Crossing the Alps
Donald J. Macdonald.
Clan Donald Magazine No 4 (1968) Online
"Another crossing almost as celebrated [as Hannibal's] was that of Napoleon himself in May of the same year as the one we are considering now. He crossed the Great St. Bernard Pass. Few seem to have heard, or at least to have given due credit, to the crossing made by Marshal Macdonald, Duke of Tarentum, in November of 1800...."

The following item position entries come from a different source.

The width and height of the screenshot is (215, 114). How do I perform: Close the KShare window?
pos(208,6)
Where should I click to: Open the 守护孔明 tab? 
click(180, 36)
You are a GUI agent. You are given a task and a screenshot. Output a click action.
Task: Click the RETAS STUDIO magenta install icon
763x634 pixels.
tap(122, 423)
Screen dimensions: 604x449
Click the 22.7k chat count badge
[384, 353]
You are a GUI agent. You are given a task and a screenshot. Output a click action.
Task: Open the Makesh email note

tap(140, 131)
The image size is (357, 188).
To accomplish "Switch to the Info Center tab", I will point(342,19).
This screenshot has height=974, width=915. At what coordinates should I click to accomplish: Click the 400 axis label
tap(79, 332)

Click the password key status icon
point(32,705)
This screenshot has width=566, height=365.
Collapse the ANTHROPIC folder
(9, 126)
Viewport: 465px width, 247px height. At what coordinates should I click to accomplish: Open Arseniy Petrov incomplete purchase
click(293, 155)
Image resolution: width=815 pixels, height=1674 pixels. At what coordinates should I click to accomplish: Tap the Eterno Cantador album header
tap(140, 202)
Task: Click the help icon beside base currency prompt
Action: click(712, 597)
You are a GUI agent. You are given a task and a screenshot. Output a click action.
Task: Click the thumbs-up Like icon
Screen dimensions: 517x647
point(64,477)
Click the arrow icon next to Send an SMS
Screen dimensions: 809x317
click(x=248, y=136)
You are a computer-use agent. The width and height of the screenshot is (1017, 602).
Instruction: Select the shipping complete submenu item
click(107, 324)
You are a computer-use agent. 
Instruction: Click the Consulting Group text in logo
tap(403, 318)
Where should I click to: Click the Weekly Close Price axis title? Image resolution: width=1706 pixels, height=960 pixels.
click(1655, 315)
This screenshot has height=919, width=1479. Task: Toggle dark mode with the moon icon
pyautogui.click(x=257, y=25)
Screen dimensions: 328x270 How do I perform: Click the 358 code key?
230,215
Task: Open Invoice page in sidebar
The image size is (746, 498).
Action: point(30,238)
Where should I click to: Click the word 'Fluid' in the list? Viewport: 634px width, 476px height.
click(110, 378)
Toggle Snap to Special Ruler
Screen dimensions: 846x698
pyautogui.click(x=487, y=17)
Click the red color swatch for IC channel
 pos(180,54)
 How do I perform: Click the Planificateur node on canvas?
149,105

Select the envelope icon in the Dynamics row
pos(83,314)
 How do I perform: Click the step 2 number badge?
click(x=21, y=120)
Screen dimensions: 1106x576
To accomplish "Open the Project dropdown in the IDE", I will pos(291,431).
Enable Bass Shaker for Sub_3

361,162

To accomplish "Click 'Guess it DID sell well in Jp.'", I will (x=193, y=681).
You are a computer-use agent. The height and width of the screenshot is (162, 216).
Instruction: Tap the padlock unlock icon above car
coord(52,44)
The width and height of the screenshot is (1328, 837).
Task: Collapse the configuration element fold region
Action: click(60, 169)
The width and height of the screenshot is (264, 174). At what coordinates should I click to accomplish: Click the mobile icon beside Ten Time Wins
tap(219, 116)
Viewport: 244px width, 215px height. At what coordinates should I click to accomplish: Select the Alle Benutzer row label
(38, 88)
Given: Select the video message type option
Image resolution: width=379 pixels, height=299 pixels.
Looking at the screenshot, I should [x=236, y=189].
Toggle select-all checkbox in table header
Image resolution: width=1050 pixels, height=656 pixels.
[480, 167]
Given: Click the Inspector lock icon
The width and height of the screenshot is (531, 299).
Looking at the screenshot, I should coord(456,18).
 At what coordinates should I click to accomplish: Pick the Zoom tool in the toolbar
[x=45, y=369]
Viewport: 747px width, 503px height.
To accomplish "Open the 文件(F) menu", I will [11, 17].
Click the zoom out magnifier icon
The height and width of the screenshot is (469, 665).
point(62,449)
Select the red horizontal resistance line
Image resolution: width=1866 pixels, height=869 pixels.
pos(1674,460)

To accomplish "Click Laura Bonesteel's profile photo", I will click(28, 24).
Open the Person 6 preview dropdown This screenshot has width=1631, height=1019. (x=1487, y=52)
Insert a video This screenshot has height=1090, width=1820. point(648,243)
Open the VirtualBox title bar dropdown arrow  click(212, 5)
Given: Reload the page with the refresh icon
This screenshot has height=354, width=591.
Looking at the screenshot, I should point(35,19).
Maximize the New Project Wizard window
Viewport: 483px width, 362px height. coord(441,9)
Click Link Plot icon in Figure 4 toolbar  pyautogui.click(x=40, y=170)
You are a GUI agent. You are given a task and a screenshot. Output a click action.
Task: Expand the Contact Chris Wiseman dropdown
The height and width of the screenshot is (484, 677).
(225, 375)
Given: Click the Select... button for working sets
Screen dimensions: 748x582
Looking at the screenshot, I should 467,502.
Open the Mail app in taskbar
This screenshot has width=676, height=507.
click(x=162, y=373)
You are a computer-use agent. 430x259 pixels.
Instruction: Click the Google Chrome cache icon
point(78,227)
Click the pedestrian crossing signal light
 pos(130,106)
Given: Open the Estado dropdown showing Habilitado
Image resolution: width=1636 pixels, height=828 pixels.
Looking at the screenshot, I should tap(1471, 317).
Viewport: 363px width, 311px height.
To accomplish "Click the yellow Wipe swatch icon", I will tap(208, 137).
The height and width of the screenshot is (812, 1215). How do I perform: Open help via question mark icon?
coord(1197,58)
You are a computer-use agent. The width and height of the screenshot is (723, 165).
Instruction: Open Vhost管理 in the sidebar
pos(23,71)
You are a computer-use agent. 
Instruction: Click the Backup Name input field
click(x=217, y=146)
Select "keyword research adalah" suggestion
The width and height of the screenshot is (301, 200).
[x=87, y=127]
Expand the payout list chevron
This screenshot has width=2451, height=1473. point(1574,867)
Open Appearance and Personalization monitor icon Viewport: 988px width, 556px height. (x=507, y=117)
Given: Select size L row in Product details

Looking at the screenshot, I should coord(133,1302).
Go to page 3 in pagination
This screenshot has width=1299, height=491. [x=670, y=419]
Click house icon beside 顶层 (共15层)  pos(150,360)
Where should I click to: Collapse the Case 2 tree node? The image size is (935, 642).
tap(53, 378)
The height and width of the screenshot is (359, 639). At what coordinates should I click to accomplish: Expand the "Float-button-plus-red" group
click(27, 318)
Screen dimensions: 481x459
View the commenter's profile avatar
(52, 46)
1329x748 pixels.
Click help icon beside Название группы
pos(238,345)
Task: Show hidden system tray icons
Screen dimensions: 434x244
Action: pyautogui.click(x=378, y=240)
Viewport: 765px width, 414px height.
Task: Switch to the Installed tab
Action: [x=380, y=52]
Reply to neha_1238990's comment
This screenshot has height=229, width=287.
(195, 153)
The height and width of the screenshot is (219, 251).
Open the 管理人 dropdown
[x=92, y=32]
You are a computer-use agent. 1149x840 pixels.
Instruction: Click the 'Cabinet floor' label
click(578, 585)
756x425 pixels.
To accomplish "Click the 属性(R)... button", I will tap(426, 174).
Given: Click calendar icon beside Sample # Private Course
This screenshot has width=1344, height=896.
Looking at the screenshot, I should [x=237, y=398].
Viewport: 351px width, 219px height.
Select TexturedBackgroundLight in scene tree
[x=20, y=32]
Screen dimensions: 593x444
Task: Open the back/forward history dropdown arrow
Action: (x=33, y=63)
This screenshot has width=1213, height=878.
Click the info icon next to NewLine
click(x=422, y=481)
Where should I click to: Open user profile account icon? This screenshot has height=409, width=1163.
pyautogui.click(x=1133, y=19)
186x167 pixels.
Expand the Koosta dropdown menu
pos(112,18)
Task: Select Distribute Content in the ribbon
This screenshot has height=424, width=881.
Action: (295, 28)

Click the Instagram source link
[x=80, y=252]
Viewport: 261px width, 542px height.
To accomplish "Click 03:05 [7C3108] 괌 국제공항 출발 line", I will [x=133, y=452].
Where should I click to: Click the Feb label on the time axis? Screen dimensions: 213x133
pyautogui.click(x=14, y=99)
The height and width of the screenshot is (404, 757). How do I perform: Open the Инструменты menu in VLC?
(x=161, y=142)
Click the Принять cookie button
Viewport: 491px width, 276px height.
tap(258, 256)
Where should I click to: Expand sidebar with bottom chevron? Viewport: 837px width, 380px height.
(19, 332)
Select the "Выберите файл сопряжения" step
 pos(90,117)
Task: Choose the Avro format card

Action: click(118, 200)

https://www.clandonald.org.uk/cdm04/cdm04a15.htm
From A Military Hisory and Atlas of the Napoleonic Wars by Vincent J Esposito and John R Elting, Map 44, published by Praeger in 1964:
'Macdonald, by sheer courage and force of character, brought 7,000 men through Splugen Pass, despite snow storms and avalanches. Reaching Lake Como on 12 December, he found Austrian fortifications blocking the passes eastward to Trent. Undaunted, he worked across the mountains, captured Trent, and called the troops he had left in Switzerland south through Botzen. Though one entrapped Austrian commander (Laudon) escaped through energetic lying (telling Moncey, sent northward to meet Macdonald, that an armistice had been signed) and a second was saved by the actual armistice, Macdonald's campaign remains a model of personal leadership and mountain warfare.'
Macdonald was commanding the French Army of the Grisons.